Pixel coordinate grounding data
═══
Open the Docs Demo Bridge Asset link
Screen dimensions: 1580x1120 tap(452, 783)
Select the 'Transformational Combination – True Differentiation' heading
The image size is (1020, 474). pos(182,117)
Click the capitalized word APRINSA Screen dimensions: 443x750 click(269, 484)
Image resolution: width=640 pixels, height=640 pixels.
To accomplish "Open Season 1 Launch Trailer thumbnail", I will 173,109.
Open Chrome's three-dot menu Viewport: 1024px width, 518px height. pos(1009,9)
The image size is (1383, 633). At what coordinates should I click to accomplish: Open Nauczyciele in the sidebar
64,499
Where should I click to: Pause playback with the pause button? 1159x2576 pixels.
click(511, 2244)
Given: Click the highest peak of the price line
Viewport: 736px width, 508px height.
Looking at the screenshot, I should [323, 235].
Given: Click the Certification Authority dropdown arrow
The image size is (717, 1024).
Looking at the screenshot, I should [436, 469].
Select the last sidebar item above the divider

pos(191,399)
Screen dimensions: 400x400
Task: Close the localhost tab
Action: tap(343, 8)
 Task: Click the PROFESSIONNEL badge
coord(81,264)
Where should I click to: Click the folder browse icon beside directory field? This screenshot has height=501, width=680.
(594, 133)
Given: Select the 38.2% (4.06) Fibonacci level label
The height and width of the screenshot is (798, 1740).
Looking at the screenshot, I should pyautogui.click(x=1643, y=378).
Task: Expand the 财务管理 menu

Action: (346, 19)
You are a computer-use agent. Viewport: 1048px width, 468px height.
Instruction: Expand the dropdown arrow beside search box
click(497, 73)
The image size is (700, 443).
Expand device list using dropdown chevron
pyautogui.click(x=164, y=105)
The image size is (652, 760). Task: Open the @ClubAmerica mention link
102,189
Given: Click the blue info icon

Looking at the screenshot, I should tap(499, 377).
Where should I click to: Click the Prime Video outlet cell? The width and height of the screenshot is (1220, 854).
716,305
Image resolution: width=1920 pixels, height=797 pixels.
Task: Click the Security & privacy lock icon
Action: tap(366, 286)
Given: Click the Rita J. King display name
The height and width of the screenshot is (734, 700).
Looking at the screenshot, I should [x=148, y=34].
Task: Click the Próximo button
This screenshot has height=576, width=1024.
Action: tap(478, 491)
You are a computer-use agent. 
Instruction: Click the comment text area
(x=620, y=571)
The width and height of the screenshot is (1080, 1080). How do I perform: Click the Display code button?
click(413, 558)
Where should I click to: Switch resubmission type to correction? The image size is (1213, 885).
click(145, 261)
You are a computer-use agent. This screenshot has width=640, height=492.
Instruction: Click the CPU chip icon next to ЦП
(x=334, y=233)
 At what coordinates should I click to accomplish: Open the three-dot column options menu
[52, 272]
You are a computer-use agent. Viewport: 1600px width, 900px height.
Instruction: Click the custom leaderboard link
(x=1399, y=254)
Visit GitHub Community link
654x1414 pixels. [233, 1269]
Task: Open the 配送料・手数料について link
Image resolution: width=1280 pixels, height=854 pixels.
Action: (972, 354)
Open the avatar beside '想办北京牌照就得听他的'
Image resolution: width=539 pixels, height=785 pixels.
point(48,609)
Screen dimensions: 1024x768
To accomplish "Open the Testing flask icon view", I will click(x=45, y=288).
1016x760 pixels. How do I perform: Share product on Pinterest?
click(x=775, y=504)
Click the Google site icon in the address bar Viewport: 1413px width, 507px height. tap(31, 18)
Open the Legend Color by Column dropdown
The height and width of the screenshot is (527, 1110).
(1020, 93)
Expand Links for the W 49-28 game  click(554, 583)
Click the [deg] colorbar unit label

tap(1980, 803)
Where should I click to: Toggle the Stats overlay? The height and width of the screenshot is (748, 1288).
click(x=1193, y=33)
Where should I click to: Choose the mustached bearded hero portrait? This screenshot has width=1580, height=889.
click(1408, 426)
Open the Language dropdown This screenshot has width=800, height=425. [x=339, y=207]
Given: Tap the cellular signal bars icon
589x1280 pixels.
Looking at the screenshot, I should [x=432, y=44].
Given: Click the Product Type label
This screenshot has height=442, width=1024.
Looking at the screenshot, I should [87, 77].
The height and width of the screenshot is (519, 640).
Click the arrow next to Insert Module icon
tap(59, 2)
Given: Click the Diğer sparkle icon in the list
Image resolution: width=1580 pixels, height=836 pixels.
═══
## EXERCISE OBJECTIVE
The lines from the one holding "589x1280 pixels." to the final line of the entries, both included, are what should be output, exactly and alone.

## RESPONSE TO THE EXERCISE
589x1280 pixels.
Looking at the screenshot, I should [x=432, y=44].
Given: Click the Product Type label
This screenshot has height=442, width=1024.
Looking at the screenshot, I should [87, 77].
The height and width of the screenshot is (519, 640).
Click the arrow next to Insert Module icon
tap(59, 2)
Given: Click the Diğer sparkle icon in the list
Image resolution: width=1580 pixels, height=836 pixels.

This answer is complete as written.